Bananas was reading this (not here) when the whole concept of paid tls seems like a make work scheme.
For the record the zoo has ssl, dnssec and other things but our cents for tls are the cheap ones (dv), – we also have one lets-encrypt doing something boring.
For ov and ev certs even the cert providers fail the validation test Symantec has been issuing then without these checks. No i am not making that up these are supposed to be trust worthy oh well as long as money is handed over the mafia do not really care.
I have no problem with tls except the way it is procured and set up – for instance how many sites with ssl/tls have caa records, or tlsa.
If you have tls certs and have no fucking clue what a caa is (not regulation of aircraft) then your a problem here too.
So the ssl mafia has been complaining and while i am ok with tls1.3 i do wonder if i will still need my zoo email to handle tls1.0 because some retard at our energy company has not even heard of tls 1.2.
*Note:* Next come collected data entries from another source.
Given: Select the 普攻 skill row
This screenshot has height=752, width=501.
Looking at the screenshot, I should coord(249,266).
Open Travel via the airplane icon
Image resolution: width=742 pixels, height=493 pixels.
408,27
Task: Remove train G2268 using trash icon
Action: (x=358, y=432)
Other shit things the ssl mafia have come up with include hkpk and the ideas continue with httpev: because https is er could mean anything apparently.
The link is an informative read about the perception of things and the desperation of the ssl mafia to differentiate and not follow there own rules while whining about things.
As the browser makers seem not inclined to do the extended bidding of the ssl mafia and people think what they think i am certainly not inclined to buy ev certs, for instance who would the average smart phone user know that the ev certified site they visited is genuine ?
These are valid concerns but the reaction of the ssl mafia is as usual screwed up. These goodfellas are great are they not?